◆ Task description:
Retype the data verbatim, starting with the line that contains "Where should I" and continuing through the line that contains "pos(446,53)". Omit the pictures from your answer.

......

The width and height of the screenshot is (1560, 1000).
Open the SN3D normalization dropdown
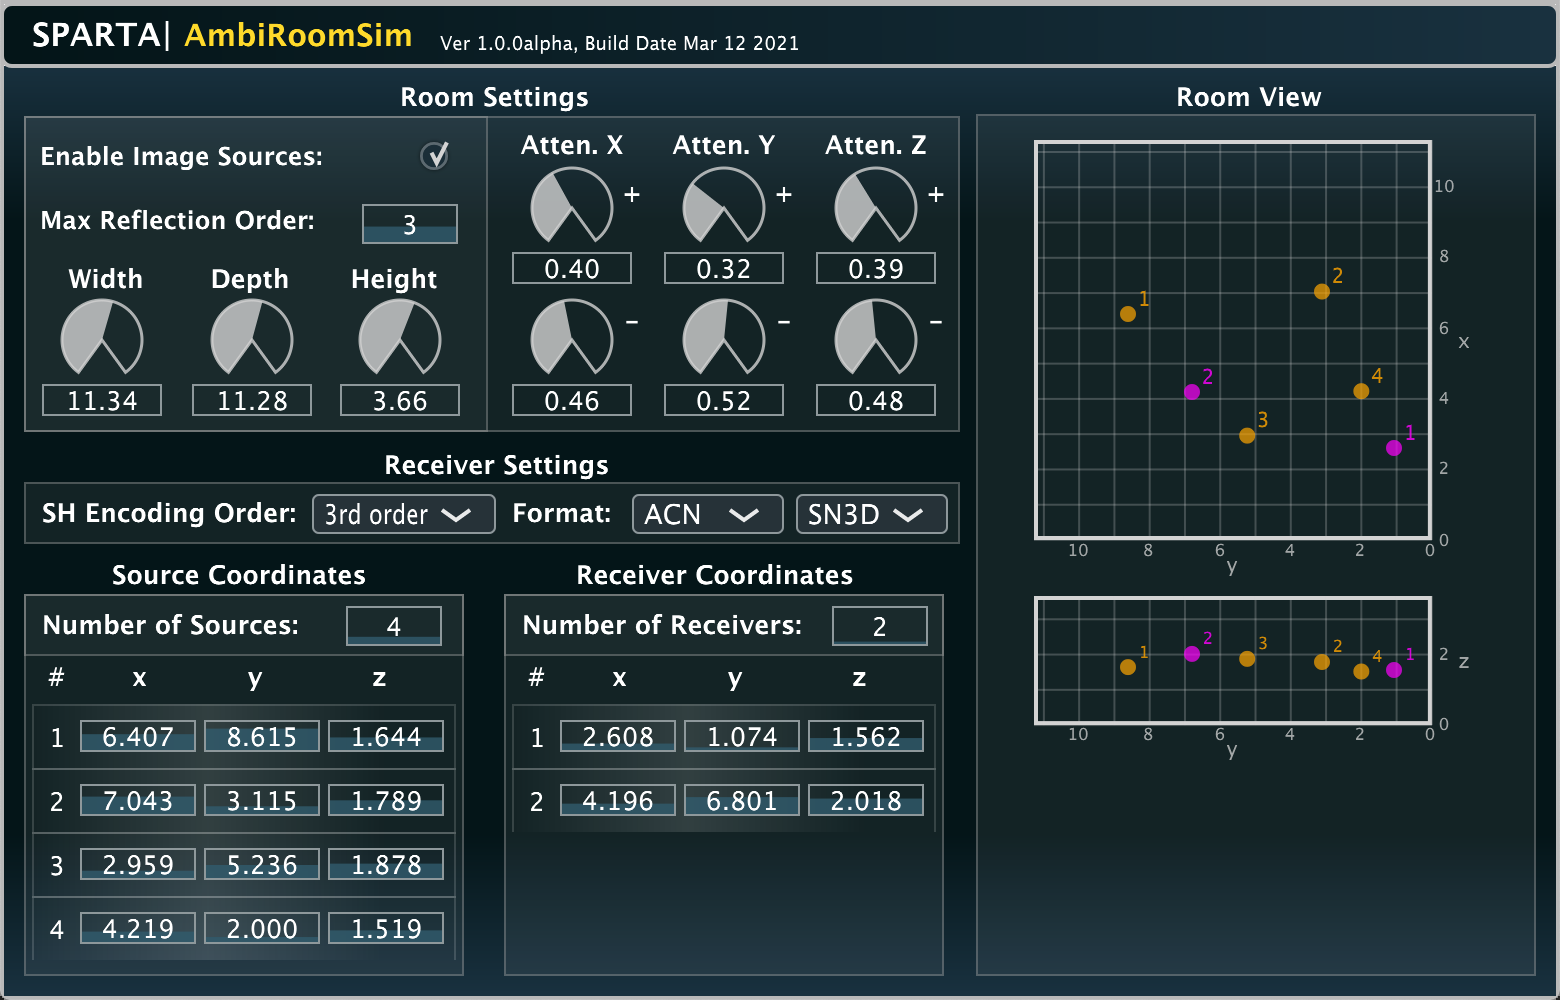point(870,514)
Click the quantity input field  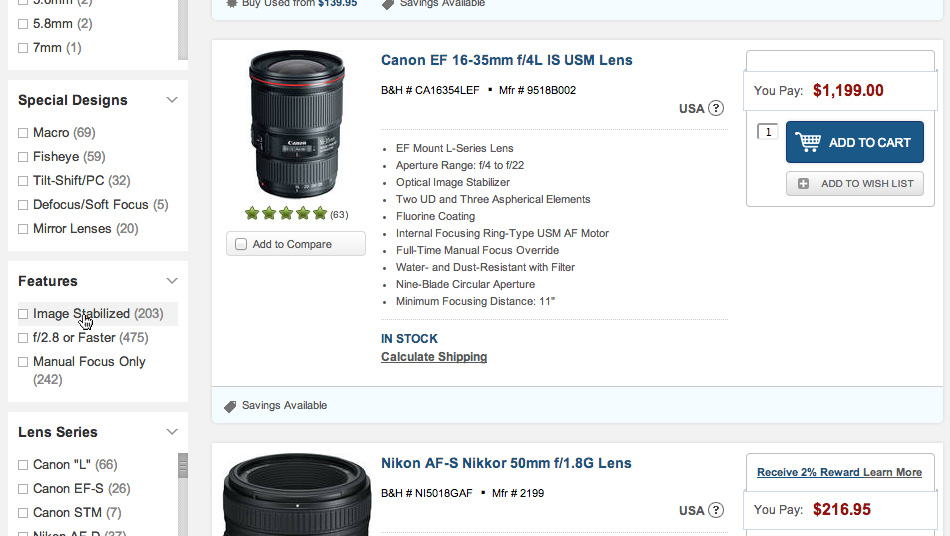767,132
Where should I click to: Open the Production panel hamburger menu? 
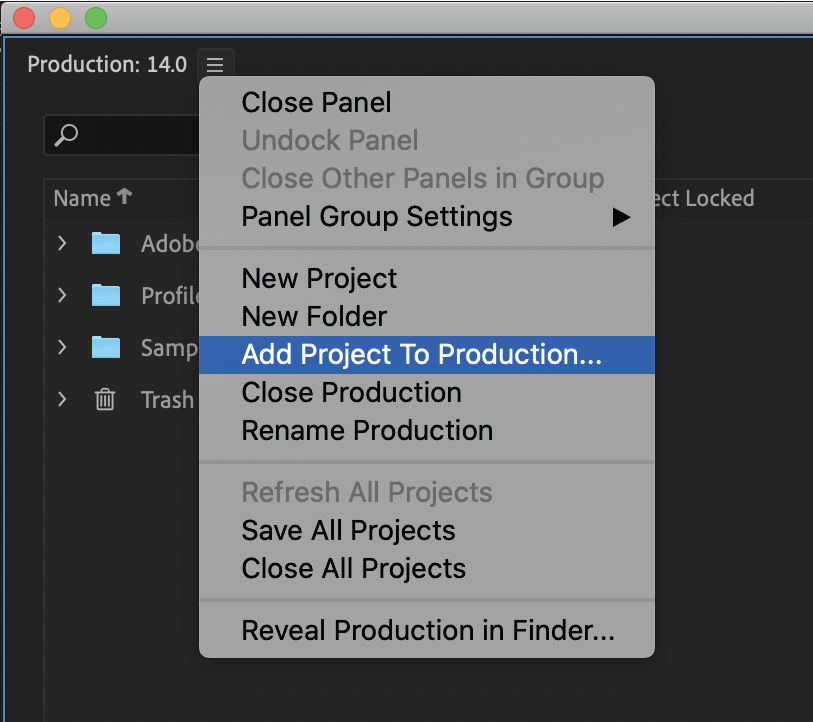point(215,63)
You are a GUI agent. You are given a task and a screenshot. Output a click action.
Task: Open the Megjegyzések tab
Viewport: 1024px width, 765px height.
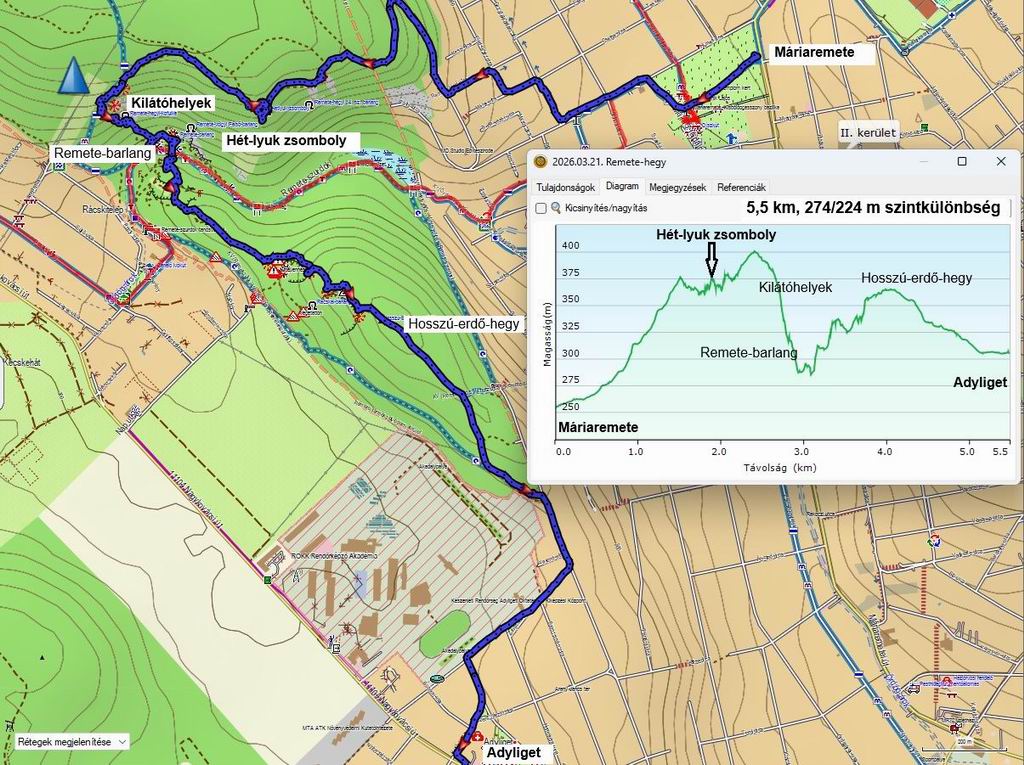(677, 187)
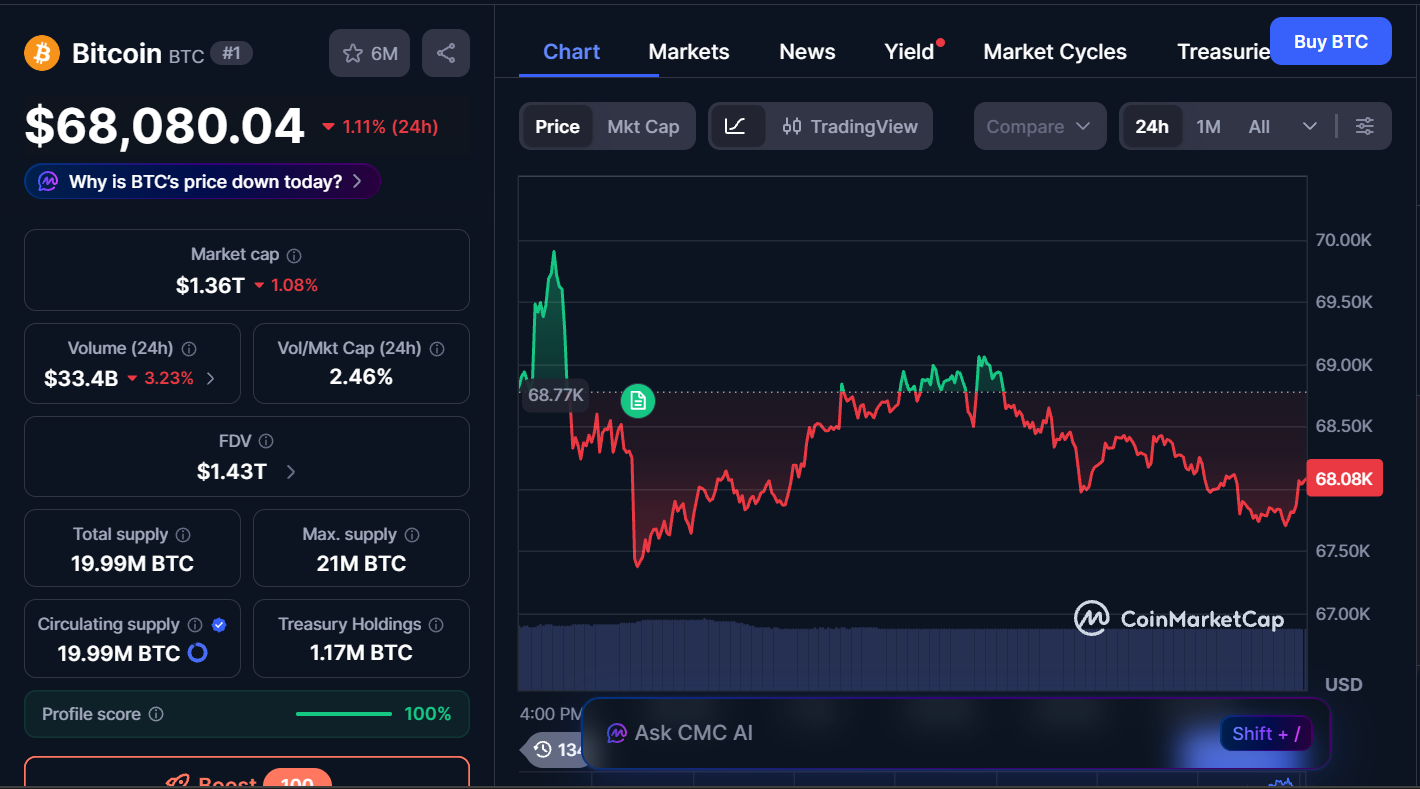Click the share icon next to Bitcoin title
Viewport: 1420px width, 789px height.
pos(446,53)
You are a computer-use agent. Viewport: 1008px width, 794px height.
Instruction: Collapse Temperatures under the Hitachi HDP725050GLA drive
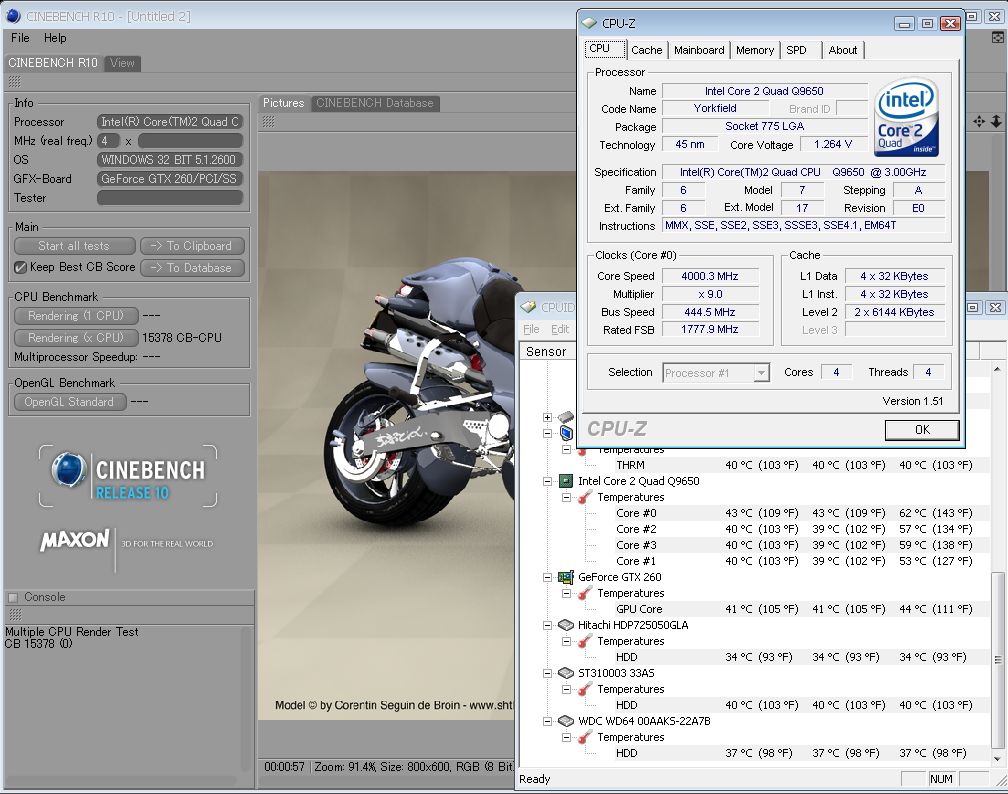566,641
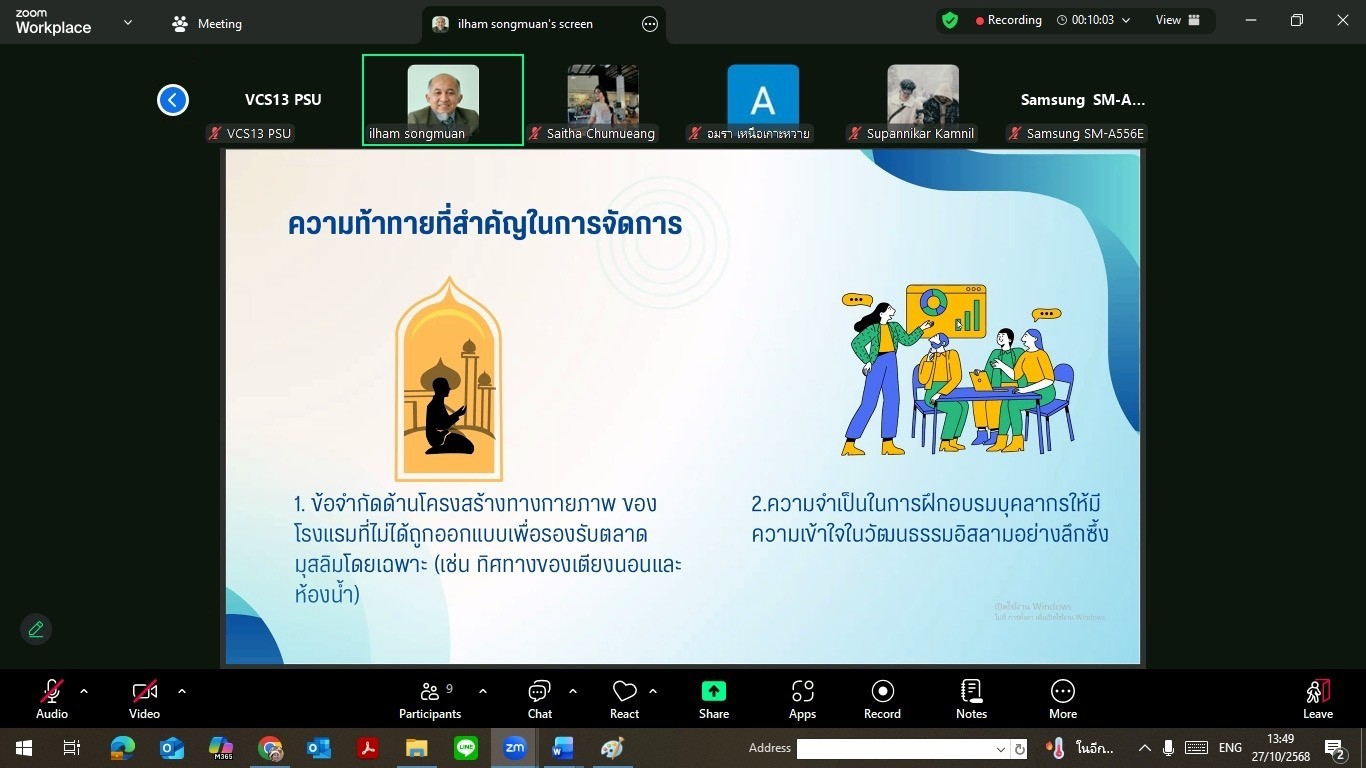Click the green encryption shield icon
Viewport: 1366px width, 768px height.
point(950,20)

......

◆ Finished answer:
Where should I click to: Open the Production panel hamburger menu? 
point(215,63)
You are a GUI agent. You are given a task and a screenshot. Output a click action.
Task: Open the Megjegyzések tab
Viewport: 1024px width, 765px height.
(677, 187)
Click the share icon next to Bitcoin title
Viewport: 1420px width, 789px height.
pos(446,53)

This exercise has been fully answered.